Author: Alan Moore |
Illustrator: Ian Gibson |
Page Count: 208
“I go out and buy a gun, second-hand. I tell myself it’s for self-defence, but that’s not true. It’s because I’m bored. […] I take the gun and go sit by the window.”
Halo Jones is an average eighteen-year-old. She likes clothes, shopping and parties. Halo likes to live. The problem is that living in the year 4949 isn’t easy, especially in the Hoop, a cramped and dangerous ghetto created to house the unemployed. Its people have never even seen a tree. Halo wants to escape, to see the outside. Quite often when someone experiences those kinds of feelings it’s themselves they’re trying to escape from, but that’s just not possible, is it?
The Ballad is split over three Books separated by time and degrees of depth and poignancy. Without having an insight into Moore’s mind I can only guess at the pitch he gave to the comic’s publishers, and his reasoning for structuring the three parts like he did. Whatever it was, I'm sure glad they fell for it.
Book I is a safe entry point. Whilst reading you’ll maybe wonder why Halo is so well loved. The drama revolves around a shopping trip. Huh? It feels like a soap opera taking place inside the mind of a fickle and diaphanous head, but that easy-life conceit was necessary to establish a parallel with the organic structure that follows.

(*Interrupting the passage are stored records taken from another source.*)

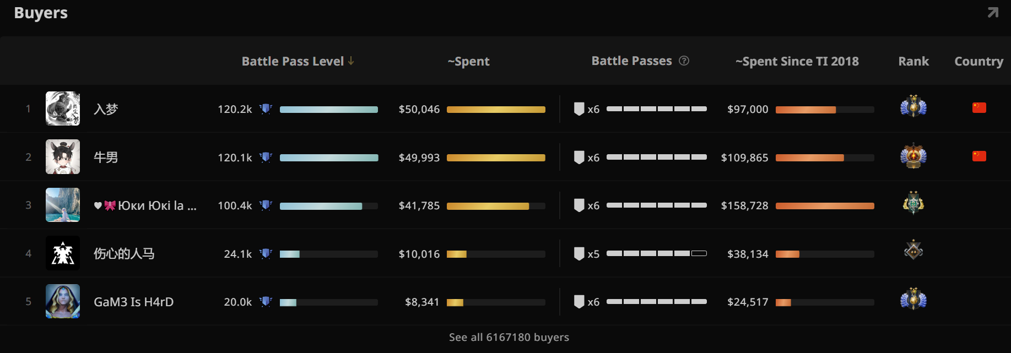Click the battle pass shield icon for 伤心的人马

(579, 254)
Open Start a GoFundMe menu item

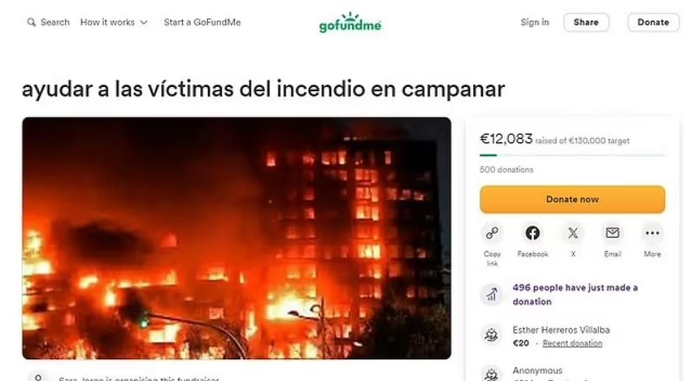click(x=202, y=23)
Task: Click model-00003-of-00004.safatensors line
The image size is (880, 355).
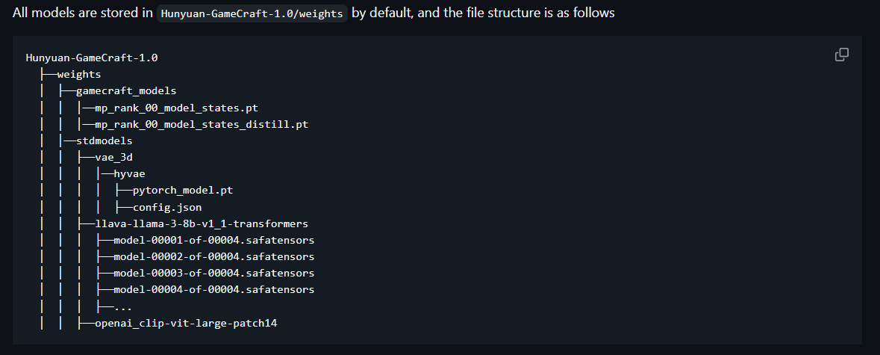Action: point(213,273)
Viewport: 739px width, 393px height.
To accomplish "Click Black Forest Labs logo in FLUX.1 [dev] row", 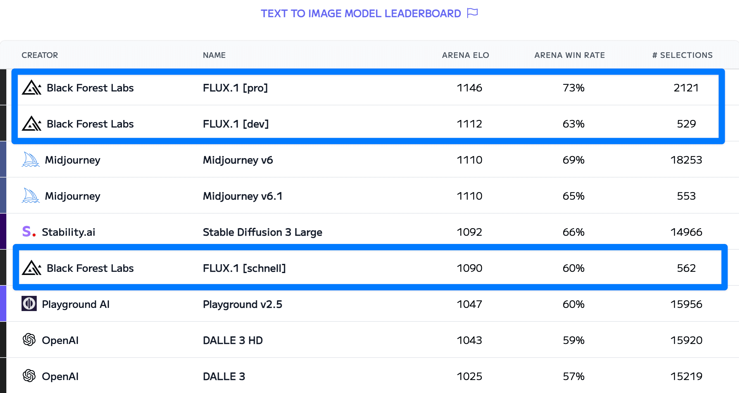I will [31, 124].
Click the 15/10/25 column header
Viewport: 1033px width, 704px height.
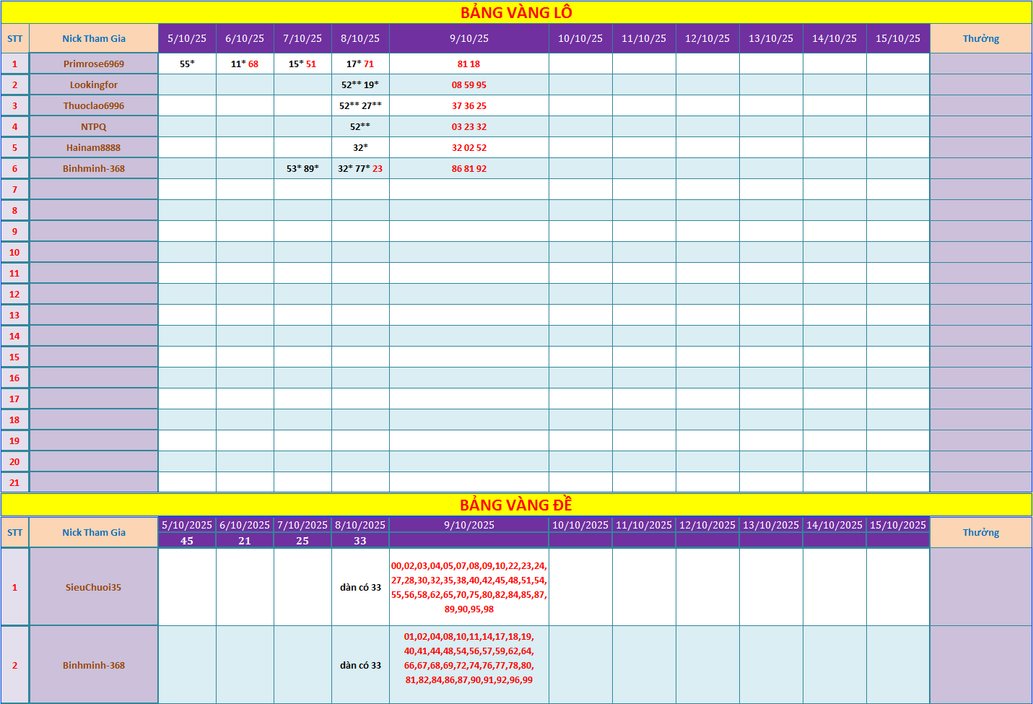[x=898, y=38]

After repeated readings you’ll get the answer to your question.
Book II ups the game, the danger level and the emotional content. Bridging narratives are traditionally difficult, but Moore overcomes the difficulties.
By the time you get to Book III you’ll be fully invested in Halo’s story, feeling the pinch and pains of her situation. It delivers the kind of experience Moore's famous for. The journey to and through that third and final part is the reason HJ has endured for so long, and will continue to do so for years to come.
Ian Gibson's art is a perfect fit to Halo’s personality and world. The flamboyant costume designs are like fashion sketches, constructed from graceful curves and angles. As the story deepens his clean lines follow suit, becoming gritty and less airy, but even when forceful they're never ugly.
The new edition has a page size taller than the original 2000AD format, but there’s no distortion of the image. That means there’s a large empty space top and bottom. It also retains the beautiful black and white art. The reprint by Quality Comics that coloured and skewed the perspective to fit the more traditional American-size comic book format is now just a bad, bad memory.